Film français de Léonor Serraille (2022), avec Annabelle Lengronne, Stéphane Bak, Kenzo Sambin, Ahmed Sylla, Sidy Fofana, Milan Doucansi, Audrey Kouakou, Étienne Minoungou, Jean-Christophe Folly, Majd Mastroura, Pascal Rénéric, Thibault Evrard, Angelina Woreth… 1h56. Sortie le 1er février 2023.

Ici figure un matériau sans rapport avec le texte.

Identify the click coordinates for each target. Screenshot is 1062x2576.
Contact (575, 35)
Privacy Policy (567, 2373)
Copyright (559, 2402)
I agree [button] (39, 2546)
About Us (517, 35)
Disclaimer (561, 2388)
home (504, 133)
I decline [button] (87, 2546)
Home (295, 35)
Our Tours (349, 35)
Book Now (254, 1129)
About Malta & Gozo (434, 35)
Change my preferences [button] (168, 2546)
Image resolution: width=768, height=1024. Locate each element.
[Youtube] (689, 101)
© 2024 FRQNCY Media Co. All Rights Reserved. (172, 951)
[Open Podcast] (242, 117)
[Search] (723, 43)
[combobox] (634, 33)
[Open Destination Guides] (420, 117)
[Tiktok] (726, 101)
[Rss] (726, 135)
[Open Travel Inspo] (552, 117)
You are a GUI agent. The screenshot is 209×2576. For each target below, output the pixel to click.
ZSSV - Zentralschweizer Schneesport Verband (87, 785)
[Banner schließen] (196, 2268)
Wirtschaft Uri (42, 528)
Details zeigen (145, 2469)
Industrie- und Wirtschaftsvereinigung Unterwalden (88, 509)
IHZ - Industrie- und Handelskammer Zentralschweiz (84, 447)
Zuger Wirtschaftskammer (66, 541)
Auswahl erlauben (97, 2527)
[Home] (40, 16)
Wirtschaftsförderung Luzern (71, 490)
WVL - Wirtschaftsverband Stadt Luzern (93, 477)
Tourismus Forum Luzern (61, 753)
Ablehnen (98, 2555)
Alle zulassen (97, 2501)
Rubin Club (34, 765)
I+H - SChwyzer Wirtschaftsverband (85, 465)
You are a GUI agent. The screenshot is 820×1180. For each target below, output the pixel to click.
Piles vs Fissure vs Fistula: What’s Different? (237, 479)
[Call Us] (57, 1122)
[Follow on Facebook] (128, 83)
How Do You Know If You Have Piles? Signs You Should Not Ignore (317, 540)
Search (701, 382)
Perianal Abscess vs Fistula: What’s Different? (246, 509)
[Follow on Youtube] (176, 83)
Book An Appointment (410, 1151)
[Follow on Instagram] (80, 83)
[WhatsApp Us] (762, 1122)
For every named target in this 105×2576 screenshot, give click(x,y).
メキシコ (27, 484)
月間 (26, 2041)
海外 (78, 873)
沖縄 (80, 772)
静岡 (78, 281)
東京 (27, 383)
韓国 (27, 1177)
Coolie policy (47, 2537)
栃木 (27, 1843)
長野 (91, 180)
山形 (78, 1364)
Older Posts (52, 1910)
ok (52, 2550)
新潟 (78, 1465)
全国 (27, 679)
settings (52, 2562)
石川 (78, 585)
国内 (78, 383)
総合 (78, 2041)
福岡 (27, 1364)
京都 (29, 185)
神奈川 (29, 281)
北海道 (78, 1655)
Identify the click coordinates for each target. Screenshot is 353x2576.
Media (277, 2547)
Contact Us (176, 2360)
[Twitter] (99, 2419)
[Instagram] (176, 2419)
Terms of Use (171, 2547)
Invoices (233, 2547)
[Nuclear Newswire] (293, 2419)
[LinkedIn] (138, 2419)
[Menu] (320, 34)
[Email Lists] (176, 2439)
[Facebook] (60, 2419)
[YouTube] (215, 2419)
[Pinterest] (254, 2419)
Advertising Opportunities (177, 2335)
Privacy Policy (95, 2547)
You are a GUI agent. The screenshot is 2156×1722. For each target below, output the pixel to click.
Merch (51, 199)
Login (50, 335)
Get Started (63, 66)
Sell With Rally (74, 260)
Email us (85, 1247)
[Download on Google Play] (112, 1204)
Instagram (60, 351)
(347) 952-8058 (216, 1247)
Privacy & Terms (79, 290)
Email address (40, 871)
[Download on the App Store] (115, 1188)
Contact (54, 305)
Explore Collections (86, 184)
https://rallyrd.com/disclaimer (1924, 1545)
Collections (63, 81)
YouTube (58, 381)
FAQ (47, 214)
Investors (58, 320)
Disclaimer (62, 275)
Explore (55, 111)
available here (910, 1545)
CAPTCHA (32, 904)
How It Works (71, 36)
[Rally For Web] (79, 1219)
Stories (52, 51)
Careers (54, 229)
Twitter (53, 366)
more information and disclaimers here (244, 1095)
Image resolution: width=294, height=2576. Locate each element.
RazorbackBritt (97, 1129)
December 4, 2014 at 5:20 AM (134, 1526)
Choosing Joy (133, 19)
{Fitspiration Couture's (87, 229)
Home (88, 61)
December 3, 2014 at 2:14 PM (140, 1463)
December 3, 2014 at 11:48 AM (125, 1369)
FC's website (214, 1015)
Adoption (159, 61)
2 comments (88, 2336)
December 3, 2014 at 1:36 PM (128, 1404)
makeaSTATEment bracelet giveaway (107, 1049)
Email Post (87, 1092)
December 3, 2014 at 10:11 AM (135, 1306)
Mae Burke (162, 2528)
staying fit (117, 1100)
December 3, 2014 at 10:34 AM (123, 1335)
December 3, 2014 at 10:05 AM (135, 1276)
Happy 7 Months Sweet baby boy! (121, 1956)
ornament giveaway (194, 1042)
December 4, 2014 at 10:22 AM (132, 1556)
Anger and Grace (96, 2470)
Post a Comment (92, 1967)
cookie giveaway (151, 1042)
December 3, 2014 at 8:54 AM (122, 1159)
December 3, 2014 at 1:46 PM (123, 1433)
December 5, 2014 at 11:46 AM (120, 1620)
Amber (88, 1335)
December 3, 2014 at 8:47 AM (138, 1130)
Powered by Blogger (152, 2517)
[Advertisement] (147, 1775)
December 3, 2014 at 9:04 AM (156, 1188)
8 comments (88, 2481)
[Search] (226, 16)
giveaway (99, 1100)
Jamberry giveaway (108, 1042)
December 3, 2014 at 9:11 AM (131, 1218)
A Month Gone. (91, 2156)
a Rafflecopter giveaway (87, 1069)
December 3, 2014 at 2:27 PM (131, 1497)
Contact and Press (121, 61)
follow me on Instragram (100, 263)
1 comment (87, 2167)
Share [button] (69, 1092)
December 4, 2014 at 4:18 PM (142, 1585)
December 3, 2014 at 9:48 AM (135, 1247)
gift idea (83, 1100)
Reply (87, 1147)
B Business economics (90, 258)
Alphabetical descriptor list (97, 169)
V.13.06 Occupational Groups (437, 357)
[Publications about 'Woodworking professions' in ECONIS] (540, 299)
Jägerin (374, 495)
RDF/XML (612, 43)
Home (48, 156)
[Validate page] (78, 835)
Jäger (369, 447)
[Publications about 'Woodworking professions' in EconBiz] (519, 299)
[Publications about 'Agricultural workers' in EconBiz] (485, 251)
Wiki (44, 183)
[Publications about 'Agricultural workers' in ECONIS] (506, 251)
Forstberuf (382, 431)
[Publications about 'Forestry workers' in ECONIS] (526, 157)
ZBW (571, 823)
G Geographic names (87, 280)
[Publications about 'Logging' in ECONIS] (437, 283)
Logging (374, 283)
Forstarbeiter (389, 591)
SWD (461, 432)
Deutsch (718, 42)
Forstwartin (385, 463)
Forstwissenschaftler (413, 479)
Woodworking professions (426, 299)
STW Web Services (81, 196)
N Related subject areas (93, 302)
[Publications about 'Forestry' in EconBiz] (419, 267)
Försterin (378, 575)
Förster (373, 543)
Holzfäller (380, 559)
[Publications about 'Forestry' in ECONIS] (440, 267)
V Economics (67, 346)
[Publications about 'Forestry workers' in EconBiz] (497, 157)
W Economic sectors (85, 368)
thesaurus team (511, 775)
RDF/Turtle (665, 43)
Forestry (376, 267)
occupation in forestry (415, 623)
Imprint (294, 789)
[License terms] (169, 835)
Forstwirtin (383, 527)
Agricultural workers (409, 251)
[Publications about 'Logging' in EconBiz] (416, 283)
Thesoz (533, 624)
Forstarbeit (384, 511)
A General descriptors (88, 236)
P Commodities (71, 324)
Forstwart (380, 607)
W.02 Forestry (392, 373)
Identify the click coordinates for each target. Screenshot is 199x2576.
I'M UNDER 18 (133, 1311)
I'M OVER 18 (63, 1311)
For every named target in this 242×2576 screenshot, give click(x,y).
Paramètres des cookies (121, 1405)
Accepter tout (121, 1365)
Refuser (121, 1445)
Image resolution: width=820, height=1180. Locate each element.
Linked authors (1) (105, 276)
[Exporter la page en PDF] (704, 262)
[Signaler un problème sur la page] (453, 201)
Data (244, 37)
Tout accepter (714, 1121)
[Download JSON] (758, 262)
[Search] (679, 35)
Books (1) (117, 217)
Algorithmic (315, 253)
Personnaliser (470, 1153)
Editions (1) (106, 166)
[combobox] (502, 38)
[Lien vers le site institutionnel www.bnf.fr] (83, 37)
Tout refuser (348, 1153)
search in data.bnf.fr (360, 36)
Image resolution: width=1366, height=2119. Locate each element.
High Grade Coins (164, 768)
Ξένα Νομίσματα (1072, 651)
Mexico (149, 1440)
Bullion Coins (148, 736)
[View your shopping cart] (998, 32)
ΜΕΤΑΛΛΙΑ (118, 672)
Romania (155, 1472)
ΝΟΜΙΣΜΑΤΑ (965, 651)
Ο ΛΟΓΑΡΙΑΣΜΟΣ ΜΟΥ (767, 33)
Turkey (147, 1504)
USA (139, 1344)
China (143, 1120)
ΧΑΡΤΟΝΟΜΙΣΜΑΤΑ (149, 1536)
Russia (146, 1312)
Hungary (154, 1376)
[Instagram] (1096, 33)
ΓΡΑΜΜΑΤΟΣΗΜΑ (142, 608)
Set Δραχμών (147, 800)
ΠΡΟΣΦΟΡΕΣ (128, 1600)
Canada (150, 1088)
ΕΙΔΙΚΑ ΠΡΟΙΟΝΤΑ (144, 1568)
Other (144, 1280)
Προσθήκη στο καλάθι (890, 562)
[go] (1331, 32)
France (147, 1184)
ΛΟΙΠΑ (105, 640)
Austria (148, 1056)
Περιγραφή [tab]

Stéphane Bak et Annabelle Lengronne
Le sort des migrants a beau laisser indifférent une vaste majorité de la population autochtone française, pourtant elle-même issue d’une longue hybridation de racines diverses, le cinéma y puise régulièrement son inspiration sous les formes les plus multiples. Lauréate de la Caméra d’or au Festival de Cannes 2017 pour Jeune femme, la réalisatrice Léonor Serraille s’attache dans son nouveau film au destin d’un trio arrivé d’Afrique à la fin des années 80, une mère et ses deux fils qui vont s’intégrer au sein d’une société française en pleine ébullition qui ne deviendra Black Blanc Beur que le temps de la parenthèse enchantée de la Coupe du monde de football 1998. Mère courage, Rose va se sacrifier discrètement pour que ses deux garçons deviennent des hommes bien dans un environnement pas toujours propice à la morale. Quitte à sacrifier pour cela sa propre jeunesse. Une chronique universelle que sa programmation trop tardive en compétition à Cannes a recouvert d’un voile d’invisibilité médiatique aussi épais qu’injuste qui risque aujourd’hui de se confirmer en salle, ce qui constituerait l'équivalent d'une double peine particulièrement injustifiée, tant la force de vie qui émane de ce film est puissante..
Annabelle Lengronne
Un petit frère célèbre des valeurs fondamentales : l’amour, l’amitié, la solidarité… Sous la chronique intimiste affleurent toutefois des questions plus graves qui tournent autour de phénomènes tels que l’intégration et la fatalité sociale. Léonor Serraille se méfie toutefois des grands discours et préfère s’en tenir à une observation du quotidien le plus prosaïque pour montrer comment l’amour d’une mère a la capacité de transmettre des valeurs saines à ses enfants, même si la nature humaine peut s’avérer parfois la plus forte et susciter des effets secondaires imprévisibles. La réalisatrice s’est en outre assignée une difficulté supplémentaire, et pas des moindres, en adoptant le point de vue d’une famille franco-africaine qu’elle a emprunté au propre père de ses enfants. Un recul délibéré qui confère une véritable valeur ajoutée à cette chronique impressionniste que domine la mère insubmersible campée par l’éblouissante Annabelle Lengronne, dans le rôle d’une femme prête à tout pour que ses enfants réussissent et deviennent à leur tour des êtres exemplaires, même s’il arrive parfois que certains chiens fassent des chats, contrairement à la formule consacrée. Vœux pieux et illusions perdues dont la portée universelle est sublimée ici par une mise en scène pointilliste dont chaque détail compte. Un joli film qui mérite d’autant plus d’être découvert qu’il risque bien de se retrouver noyé par maintes sorties plus tapageuses ou mieux médiatisées.